═════ Records ═════

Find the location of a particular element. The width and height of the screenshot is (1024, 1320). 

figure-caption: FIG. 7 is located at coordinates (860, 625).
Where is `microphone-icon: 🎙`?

═════
═════ Records ═════

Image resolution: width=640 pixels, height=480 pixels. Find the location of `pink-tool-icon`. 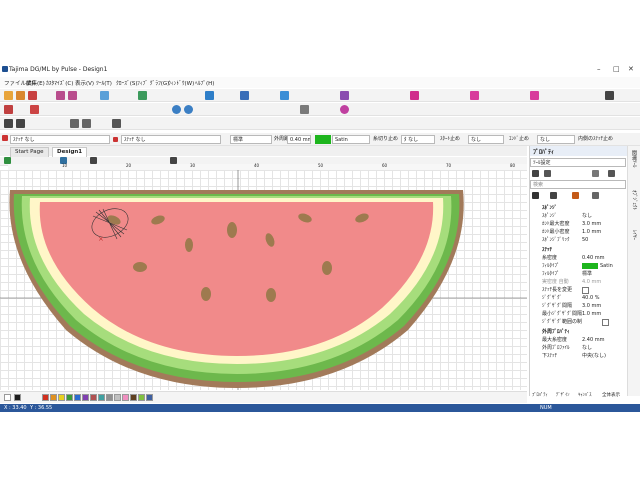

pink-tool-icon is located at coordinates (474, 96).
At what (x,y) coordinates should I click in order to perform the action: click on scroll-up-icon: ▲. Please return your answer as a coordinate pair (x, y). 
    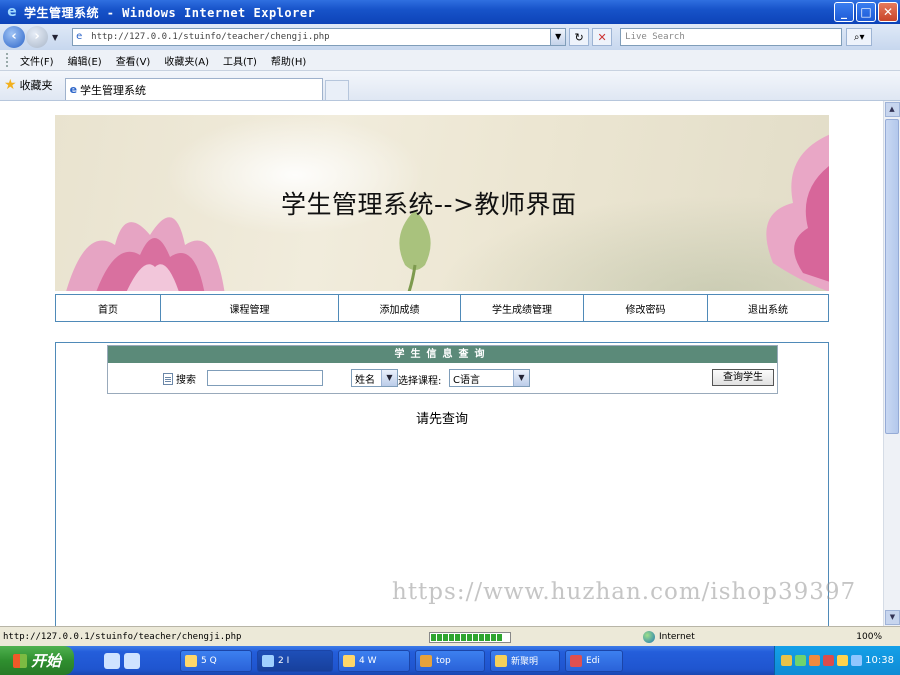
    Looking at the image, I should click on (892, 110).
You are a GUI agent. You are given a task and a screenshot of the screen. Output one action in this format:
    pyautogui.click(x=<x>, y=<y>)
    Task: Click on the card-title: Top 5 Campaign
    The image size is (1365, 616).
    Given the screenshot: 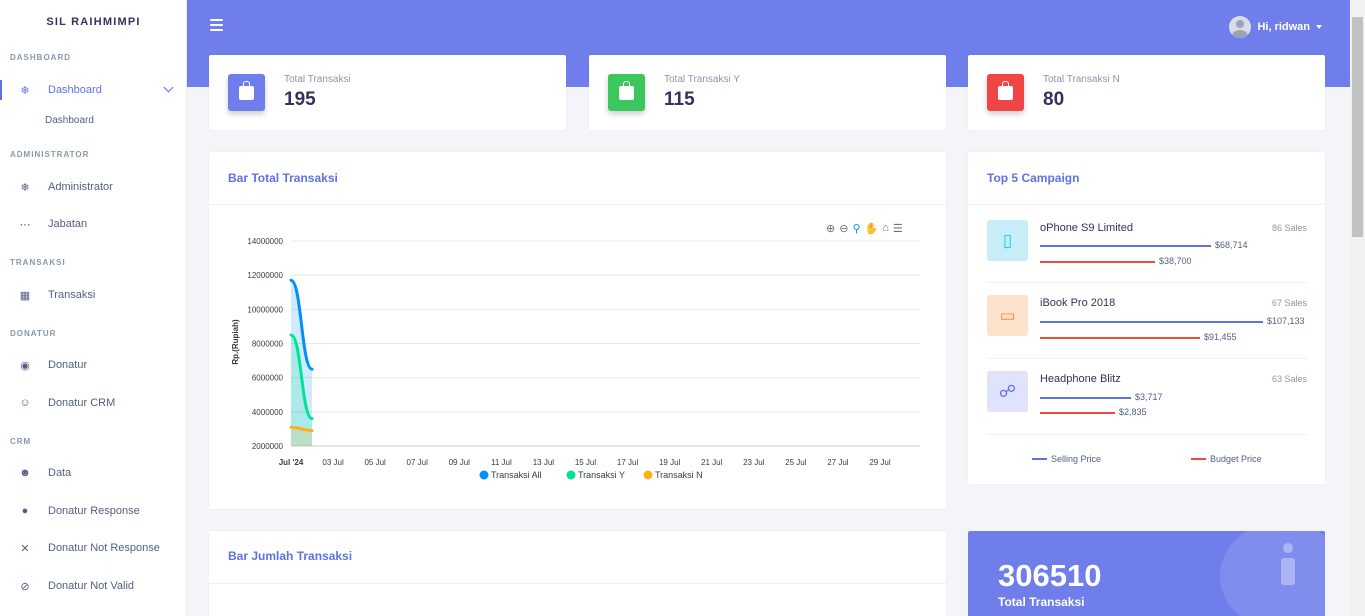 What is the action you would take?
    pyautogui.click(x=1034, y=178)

═════
═════ Records ═════

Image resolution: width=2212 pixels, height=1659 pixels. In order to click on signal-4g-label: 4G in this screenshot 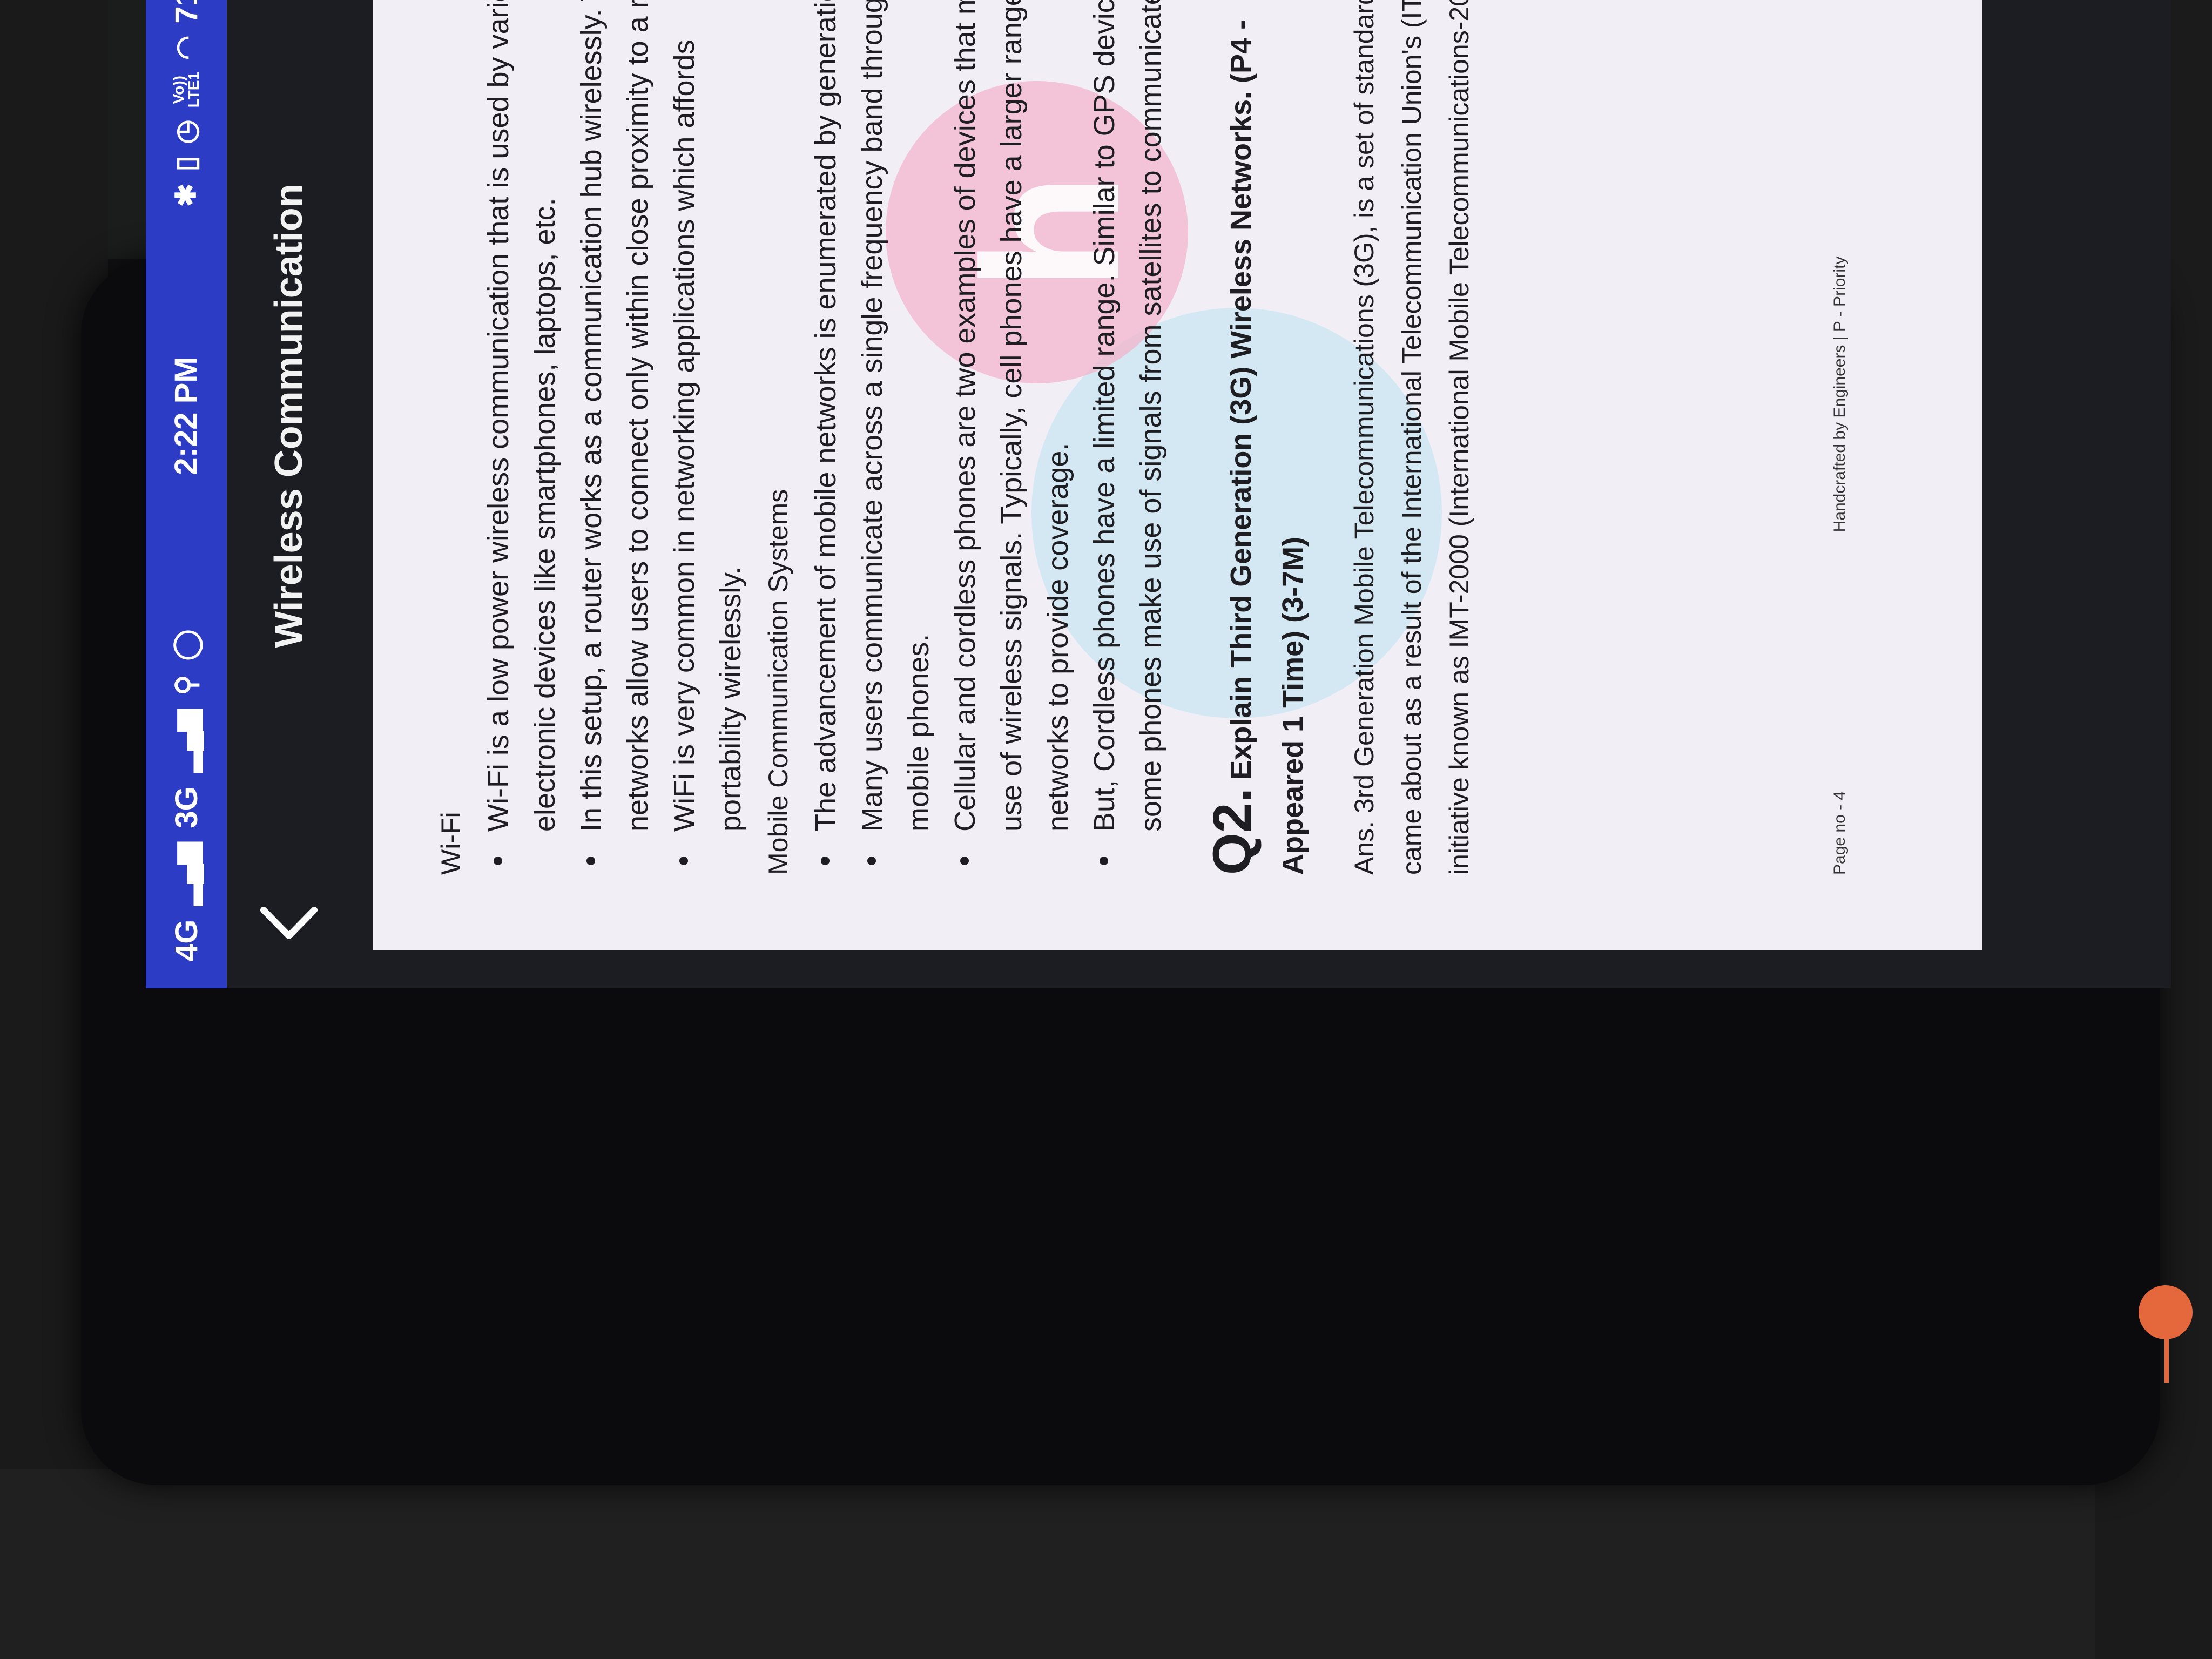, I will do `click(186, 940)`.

═════

*What the task asks*:
Retype the material starting at the line containing "At what (x,y)" and ending at the line containing "Looking at the", both lines included. Leave the pictures out.

*Solution*:
At what (x,y) coordinates should I click in order to perform the action: click on scroll-up-icon: ▲. Please return your answer as a coordinate pair (x, y). 
    Looking at the image, I should click on (892, 110).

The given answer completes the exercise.